>>>
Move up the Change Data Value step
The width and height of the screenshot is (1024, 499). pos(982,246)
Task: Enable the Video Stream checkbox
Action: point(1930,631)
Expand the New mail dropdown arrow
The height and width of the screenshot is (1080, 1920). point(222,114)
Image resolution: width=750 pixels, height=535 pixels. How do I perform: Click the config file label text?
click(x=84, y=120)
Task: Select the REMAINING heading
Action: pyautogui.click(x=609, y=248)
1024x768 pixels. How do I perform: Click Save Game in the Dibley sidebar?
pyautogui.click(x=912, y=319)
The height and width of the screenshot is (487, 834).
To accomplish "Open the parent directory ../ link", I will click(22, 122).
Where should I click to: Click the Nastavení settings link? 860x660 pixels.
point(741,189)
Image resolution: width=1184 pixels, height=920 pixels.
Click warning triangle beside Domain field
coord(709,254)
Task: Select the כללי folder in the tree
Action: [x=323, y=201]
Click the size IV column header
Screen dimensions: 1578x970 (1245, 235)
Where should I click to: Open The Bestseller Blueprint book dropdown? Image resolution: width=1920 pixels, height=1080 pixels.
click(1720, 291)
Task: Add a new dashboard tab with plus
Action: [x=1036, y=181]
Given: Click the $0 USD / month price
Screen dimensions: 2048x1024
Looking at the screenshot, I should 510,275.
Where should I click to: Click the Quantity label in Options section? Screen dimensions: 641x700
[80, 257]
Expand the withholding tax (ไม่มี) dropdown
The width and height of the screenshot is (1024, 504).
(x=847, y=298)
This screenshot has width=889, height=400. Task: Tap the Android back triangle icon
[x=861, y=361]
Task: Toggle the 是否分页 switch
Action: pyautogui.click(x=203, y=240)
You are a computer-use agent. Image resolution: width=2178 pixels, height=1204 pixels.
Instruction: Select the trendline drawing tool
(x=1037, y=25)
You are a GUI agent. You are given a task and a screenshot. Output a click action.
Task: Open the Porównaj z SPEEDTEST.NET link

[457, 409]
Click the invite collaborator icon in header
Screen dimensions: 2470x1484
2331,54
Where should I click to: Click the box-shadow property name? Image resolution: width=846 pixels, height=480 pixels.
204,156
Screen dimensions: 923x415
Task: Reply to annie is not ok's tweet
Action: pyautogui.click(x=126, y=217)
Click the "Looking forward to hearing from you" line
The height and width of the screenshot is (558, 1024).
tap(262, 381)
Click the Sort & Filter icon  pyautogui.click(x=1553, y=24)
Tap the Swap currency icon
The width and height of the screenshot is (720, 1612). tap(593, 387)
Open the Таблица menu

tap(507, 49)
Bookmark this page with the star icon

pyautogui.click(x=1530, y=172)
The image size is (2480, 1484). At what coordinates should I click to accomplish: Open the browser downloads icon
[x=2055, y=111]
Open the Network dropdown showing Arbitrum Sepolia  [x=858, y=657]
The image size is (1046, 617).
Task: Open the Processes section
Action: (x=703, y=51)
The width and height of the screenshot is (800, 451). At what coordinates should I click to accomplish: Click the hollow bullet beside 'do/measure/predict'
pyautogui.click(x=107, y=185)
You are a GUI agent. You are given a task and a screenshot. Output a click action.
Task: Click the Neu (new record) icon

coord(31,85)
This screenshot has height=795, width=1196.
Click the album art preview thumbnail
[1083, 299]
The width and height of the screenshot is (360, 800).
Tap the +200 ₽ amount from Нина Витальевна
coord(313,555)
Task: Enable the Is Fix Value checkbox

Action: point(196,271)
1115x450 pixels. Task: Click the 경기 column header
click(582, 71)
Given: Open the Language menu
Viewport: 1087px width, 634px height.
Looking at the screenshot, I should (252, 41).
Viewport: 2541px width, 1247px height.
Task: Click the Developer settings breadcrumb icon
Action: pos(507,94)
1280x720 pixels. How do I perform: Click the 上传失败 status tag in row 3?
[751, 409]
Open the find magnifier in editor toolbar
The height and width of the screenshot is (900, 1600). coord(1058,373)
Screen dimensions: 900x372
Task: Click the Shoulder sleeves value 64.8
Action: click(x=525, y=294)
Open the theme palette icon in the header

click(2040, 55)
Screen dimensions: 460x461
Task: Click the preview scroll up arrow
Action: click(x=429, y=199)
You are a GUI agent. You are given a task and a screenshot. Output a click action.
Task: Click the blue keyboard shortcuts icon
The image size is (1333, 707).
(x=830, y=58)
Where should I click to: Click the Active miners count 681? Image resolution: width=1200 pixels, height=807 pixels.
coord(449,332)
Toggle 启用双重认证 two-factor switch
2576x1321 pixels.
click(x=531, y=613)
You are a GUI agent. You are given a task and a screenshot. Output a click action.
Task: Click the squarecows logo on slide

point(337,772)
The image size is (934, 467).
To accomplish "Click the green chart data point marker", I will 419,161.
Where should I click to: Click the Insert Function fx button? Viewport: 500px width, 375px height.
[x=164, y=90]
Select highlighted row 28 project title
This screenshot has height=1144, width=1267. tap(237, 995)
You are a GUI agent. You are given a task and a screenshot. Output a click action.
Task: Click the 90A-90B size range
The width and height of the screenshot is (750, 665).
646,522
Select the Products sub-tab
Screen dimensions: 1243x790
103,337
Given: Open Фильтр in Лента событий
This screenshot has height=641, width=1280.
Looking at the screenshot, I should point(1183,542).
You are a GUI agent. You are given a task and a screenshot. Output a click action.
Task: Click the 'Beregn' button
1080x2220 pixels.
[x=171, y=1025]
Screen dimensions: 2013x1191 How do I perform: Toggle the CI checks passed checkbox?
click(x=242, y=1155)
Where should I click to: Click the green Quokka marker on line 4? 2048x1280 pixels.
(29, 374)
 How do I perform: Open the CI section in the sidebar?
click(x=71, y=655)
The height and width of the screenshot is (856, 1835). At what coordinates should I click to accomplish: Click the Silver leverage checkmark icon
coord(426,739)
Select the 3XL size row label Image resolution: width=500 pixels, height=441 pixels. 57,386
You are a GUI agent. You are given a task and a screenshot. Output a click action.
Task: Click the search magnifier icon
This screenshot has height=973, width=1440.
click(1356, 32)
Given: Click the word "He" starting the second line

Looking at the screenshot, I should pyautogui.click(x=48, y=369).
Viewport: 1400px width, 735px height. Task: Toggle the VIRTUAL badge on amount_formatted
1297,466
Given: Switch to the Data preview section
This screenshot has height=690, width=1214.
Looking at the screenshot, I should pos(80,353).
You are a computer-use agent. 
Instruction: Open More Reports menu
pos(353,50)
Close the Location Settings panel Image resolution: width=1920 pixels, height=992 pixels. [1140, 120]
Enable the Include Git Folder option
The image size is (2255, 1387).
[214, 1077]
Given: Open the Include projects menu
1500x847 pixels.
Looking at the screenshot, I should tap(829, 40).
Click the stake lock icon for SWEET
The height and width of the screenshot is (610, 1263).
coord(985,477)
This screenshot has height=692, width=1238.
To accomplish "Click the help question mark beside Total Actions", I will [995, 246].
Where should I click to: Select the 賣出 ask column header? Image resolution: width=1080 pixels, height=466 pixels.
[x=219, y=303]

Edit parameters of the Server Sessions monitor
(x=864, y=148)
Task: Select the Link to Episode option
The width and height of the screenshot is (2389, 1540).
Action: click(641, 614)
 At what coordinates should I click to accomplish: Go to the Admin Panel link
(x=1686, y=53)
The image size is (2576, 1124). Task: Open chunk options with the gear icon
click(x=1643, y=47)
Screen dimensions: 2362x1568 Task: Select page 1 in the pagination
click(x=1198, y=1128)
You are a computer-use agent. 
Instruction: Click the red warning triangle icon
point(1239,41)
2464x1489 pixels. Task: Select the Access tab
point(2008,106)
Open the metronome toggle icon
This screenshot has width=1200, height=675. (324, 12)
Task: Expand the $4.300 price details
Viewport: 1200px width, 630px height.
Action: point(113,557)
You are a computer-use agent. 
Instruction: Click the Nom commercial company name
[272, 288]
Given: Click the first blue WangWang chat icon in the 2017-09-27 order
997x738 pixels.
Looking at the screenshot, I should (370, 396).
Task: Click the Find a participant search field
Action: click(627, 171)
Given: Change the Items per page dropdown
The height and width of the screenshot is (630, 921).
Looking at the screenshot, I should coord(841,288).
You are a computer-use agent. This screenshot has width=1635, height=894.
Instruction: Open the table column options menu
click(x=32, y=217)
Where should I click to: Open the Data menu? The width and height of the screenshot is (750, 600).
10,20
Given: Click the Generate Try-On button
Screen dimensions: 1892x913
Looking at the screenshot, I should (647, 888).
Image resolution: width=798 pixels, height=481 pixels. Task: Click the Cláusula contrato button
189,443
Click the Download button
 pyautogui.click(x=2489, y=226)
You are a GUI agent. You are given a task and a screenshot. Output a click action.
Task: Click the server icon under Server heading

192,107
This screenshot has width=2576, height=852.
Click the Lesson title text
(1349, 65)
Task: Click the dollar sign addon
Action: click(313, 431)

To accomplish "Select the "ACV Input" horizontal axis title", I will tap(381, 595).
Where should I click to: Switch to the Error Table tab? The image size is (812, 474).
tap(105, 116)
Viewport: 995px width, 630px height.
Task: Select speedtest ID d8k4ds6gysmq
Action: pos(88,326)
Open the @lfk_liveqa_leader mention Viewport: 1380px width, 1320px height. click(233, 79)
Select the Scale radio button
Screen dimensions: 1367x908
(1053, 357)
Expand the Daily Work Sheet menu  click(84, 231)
<<<
- [WHAT TO WORK ON]: Please copy the records, everything from the start down through the line containing "Looking at the screenshot, I should 510,275.", without any changes.

- [OUTPUT BELOW]:
Move up the Change Data Value step
The width and height of the screenshot is (1024, 499). pos(982,246)
Task: Enable the Video Stream checkbox
Action: point(1930,631)
Expand the New mail dropdown arrow
The height and width of the screenshot is (1080, 1920). point(222,114)
Image resolution: width=750 pixels, height=535 pixels. How do I perform: Click the config file label text?
click(x=84, y=120)
Task: Select the REMAINING heading
Action: pyautogui.click(x=609, y=248)
1024x768 pixels. How do I perform: Click Save Game in the Dibley sidebar?
pyautogui.click(x=912, y=319)
The height and width of the screenshot is (487, 834).
To accomplish "Open the parent directory ../ link", I will click(22, 122).
Where should I click to: Click the Nastavení settings link? 860x660 pixels.
point(741,189)
Image resolution: width=1184 pixels, height=920 pixels.
Click warning triangle beside Domain field
coord(709,254)
Task: Select the כללי folder in the tree
Action: [x=323, y=201]
Click the size IV column header
Screen dimensions: 1578x970 (1245, 235)
Where should I click to: Open The Bestseller Blueprint book dropdown? Image resolution: width=1920 pixels, height=1080 pixels.
click(1720, 291)
Task: Add a new dashboard tab with plus
Action: [x=1036, y=181]
Given: Click the $0 USD / month price
Screen dimensions: 2048x1024
Looking at the screenshot, I should 510,275.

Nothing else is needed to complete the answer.